An assistive personnel (AP) reports to the nurse that a client who is 3 days postoperative following an abdominal hysterectomy has a dressing that is saturated with blood. Which of the following tasks should the nurse delegate to the AP?
- A. Palpate for possible bladder distention.
- B. Observe the incision site.
- C. Change the abdominal dressing.
- D. Obtain vital signs.
Correct Answer: D
Rationale: The correct answer is D: Obtain vital signs. Vital signs are essential to assess the client's overall condition and determine the urgency of the situation. The AP can measure and report the vital signs to the nurse promptly. Palpating for bladder distention (choice A) requires a higher level of assessment and may indicate a complication postoperatively.
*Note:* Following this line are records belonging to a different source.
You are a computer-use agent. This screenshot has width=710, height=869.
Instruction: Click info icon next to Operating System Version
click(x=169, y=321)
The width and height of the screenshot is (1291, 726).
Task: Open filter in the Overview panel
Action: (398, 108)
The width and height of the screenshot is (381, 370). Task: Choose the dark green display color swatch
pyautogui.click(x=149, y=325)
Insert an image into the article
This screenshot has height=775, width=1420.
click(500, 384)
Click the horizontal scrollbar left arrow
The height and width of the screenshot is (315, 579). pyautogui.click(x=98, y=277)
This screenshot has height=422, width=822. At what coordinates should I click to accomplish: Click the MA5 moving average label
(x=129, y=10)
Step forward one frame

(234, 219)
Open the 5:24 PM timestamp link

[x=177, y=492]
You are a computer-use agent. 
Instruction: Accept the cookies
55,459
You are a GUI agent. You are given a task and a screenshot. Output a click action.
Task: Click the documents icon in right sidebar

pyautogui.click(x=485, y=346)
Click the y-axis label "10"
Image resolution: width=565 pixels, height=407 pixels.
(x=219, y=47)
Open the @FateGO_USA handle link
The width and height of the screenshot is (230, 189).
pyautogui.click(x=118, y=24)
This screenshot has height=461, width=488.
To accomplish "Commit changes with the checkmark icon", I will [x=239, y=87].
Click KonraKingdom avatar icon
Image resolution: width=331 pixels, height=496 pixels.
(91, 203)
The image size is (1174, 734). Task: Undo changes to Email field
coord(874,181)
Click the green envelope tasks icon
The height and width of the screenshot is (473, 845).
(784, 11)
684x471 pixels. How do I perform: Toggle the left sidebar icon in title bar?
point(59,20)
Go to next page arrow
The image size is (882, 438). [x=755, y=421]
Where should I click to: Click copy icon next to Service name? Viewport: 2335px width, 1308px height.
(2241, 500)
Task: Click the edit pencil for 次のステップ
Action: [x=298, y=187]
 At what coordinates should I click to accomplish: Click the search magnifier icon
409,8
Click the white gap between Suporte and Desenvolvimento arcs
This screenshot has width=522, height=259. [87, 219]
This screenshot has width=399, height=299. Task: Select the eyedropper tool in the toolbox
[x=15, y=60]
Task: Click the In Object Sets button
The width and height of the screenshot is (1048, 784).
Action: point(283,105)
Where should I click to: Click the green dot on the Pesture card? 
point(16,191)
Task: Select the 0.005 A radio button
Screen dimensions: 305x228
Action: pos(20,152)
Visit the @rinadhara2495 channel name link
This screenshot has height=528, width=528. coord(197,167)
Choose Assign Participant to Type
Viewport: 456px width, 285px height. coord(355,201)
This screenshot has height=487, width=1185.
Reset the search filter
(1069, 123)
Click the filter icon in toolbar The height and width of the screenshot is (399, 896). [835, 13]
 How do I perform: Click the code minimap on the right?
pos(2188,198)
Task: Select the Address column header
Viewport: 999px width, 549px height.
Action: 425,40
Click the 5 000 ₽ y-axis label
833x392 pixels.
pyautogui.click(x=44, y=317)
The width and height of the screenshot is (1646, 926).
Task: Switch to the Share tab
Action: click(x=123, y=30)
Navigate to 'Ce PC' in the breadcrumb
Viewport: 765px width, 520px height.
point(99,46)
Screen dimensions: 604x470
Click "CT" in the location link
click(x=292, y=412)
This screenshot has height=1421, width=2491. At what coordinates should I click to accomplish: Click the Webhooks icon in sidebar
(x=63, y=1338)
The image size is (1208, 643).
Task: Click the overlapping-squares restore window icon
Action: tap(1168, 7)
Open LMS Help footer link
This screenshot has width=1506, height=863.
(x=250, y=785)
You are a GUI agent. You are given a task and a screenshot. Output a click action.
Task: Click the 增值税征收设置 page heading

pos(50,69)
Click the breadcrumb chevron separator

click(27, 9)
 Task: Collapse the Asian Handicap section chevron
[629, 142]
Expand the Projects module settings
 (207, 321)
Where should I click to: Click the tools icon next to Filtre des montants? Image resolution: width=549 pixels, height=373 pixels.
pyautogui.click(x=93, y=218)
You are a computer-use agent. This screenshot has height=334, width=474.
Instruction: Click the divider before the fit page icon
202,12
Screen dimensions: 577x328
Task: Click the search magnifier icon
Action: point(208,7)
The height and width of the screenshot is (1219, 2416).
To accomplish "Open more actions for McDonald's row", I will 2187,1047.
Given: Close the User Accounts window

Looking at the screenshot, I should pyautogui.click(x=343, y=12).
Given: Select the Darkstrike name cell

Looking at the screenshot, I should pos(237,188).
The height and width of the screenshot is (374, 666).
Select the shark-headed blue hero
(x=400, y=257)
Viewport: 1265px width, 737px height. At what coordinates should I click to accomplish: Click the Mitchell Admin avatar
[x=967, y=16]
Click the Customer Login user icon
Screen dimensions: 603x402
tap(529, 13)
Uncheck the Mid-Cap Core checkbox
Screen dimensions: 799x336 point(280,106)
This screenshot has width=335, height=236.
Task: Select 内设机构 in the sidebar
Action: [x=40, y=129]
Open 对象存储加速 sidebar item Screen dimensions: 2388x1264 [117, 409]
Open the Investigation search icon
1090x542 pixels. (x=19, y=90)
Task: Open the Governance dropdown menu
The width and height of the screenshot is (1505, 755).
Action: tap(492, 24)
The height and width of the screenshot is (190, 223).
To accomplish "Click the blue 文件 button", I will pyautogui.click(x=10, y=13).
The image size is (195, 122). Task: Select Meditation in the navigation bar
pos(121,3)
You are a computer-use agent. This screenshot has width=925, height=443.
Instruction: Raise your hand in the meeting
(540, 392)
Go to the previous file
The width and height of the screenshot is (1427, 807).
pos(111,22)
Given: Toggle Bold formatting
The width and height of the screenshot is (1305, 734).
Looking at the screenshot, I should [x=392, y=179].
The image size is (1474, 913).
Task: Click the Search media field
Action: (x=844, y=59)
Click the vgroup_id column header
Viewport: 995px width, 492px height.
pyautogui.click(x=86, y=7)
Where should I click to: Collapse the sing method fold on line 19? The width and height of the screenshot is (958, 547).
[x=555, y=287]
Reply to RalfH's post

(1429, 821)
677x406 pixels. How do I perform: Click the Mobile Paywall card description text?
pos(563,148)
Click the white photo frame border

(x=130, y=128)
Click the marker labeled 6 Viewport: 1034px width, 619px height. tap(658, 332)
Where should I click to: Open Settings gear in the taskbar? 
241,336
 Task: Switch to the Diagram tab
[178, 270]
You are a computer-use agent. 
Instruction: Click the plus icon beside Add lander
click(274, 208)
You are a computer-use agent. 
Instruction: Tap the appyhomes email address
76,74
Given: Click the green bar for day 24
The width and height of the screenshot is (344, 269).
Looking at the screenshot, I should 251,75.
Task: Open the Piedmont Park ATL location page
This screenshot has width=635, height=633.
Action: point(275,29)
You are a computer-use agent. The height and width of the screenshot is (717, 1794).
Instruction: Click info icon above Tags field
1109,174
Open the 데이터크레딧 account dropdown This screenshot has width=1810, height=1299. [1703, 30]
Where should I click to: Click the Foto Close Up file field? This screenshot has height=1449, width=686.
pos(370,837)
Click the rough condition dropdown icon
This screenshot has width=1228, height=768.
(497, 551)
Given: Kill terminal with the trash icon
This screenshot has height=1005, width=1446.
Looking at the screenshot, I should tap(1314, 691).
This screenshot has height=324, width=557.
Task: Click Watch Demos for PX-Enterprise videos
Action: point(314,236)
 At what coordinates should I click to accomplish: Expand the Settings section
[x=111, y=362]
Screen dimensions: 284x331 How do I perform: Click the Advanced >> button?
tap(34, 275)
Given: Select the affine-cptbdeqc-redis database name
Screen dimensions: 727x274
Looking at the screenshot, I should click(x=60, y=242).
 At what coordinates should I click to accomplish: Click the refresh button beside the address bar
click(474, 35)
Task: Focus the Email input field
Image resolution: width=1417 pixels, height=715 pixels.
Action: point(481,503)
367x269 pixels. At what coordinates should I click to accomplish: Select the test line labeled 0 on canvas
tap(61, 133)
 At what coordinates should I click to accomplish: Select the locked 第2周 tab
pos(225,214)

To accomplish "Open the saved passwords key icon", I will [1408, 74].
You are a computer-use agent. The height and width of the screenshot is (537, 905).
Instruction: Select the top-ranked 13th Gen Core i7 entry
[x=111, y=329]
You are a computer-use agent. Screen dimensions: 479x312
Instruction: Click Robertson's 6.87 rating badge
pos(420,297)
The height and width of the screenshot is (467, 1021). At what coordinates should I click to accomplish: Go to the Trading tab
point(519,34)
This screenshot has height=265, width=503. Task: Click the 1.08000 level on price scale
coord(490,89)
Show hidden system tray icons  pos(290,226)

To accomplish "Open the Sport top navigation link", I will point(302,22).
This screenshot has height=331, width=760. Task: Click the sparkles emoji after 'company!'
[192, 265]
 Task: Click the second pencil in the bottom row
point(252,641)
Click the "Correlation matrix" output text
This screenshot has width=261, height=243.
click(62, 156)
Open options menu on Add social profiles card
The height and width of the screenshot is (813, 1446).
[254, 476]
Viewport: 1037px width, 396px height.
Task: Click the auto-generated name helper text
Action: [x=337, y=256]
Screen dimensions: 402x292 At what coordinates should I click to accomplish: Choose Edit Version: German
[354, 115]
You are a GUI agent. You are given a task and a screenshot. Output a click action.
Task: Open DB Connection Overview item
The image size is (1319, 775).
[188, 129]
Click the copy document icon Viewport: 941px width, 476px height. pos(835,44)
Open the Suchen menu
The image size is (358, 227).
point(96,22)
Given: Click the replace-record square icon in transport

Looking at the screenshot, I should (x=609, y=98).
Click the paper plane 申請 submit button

Observing the incision site (choice B) involves assessing for signs of infection or other complications, which should be done by a nurse. Changing the abdominal dressing (choice C) requires sterile technique and assessment skills beyond the AP's scope. Therefore, delegating these tasks to the AP could delay necessary interventions.
A nurse is triaging clients in an urgent care clinic. Which of the following clients should the nurse have the provider care for immediately?
- A. A middle adult male who is diaphoretic and reports epigastric pain
- B. A toddler who has a laceration on his forehead and is screaming
- C. An adolescent female client who is belligerent and has slurred speech
- D. A young adult with a painful sunburn of his face and arms
Correct Answer: A
Rationale: The correct answer is A. The nurse should have the provider care for the middle adult male who is diaphoretic and reports epigastric pain immediately. Diaphoresis and epigastric pain can be signs of a heart attack or other serious cardiac issue, requiring urgent medical attention to prevent complications. The other choices do not present an immediate life-threatening situation. The toddler with a laceration can be addressed after stabilizing the critical client. The belligerent adolescent may need behavioral intervention but does not require immediate medical attention. The young adult with sunburn, while painful, is not a life-threatening condition that requires immediate provider care.